DP: Regular Expression Matching
Dynamic programming is a technique for solving problems by breaking them down into smaller sub-problems and solving each subproblem only once.
Example of Regular Expression Matching
A problem from Leetcode 10:
You are given a string s and a pattern p, implement regular expression matching with support for ‘.’ and ’*’ where:
‘.’ Matches any single character. ’*’ Matches zero or more of the preceding element. The matching should cover the entire input string (not partial).
s = "abcabc"
p1 = ".*c"
p2 = ".*d" 1. DP Table
Look at the following case.
Case 1
p1 is valid if we have a table like this:
we can see that the last cell is T, so p1 is valid.
| . | * | c | ||
|---|---|---|---|---|
| T | F | T | F | |
| a | F | T | T | F |
| b | F | F | T | F |
| c | F | F | T | T |
| a | F | F | T | F |
| b | F | F | T | F |
| c | F | F | T | T |
The table is the match result of s[0:i] and p[0:j],
so the last cell is the match result of s[0:6](the entire string) and p[0:3](the entire pattern). If the result is T, then the entire string matches the entire pattern.

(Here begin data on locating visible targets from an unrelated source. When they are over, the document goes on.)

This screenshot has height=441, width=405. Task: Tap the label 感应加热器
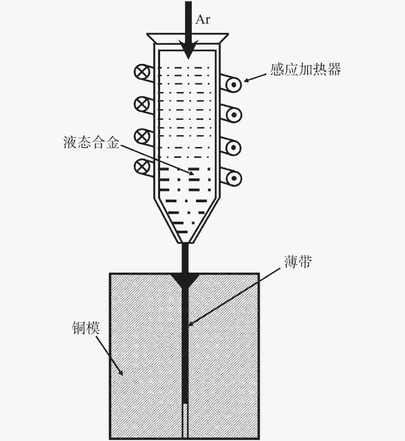tap(305, 70)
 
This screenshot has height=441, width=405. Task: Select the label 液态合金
tap(92, 142)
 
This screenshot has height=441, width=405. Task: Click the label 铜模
tap(86, 328)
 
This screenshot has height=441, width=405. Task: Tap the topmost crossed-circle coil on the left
tap(142, 72)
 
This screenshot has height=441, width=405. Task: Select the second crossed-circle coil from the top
tap(142, 104)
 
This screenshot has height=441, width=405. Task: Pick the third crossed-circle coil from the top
tap(142, 135)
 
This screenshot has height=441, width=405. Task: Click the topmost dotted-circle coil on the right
tap(234, 85)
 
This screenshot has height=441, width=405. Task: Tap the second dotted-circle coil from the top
tap(234, 115)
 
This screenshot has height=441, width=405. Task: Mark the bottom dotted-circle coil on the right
tap(234, 178)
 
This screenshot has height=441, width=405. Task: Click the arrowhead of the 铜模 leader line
tap(121, 373)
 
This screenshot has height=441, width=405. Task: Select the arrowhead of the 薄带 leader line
tap(191, 324)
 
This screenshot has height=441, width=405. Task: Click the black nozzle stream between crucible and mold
tap(185, 257)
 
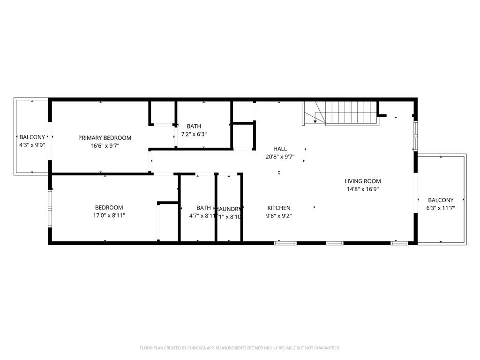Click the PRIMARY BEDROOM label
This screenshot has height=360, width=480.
(x=105, y=138)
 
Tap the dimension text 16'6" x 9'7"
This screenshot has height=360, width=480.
(x=105, y=146)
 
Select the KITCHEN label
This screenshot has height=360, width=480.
(x=279, y=208)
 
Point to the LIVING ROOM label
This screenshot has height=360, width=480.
(x=363, y=181)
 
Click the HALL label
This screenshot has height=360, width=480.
(x=280, y=149)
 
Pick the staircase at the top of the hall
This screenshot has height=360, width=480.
(x=347, y=113)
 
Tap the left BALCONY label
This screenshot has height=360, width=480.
(x=32, y=137)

How does each cell is calculated?
- the last cell, p[:3] matches s[:6], also p[:2] matches s[:5]
- it is now a dp problem, the cell’s value is the match result of p[:i] and s[:j] and the match result of p[:i-1] and s[:j-1],meaning both should be T.
Case 2
Now look at an invalid case:
p2 is invalid because .* can match abcab but d cannot match c
| . | * | d | ||
|---|---|---|---|---|
| T | F | T | F | |
| a | F | T | T | F |
| b | F | F | T | F |
| c | F | F | T | F |
| a | F | F | T | F |
| b | F | F | T | F |
| c | F | F | T | F |
Look at the last cell, p[:3] matches s[:6], but p[2] does not match s[5], so the last cell is F.
2. Formula Derivation
Two rules
- we can compare single character of the string
s[i]with 1 or 2 characters of the patternp[j],p[j-2]...., - we can query the previous results from the DP table
dp[i-1][j-1], dp[i][j-2], dp[i-1][j].
The flow
The diagramm below shows how can we calculate the match result of s[0...i] and p[0...j].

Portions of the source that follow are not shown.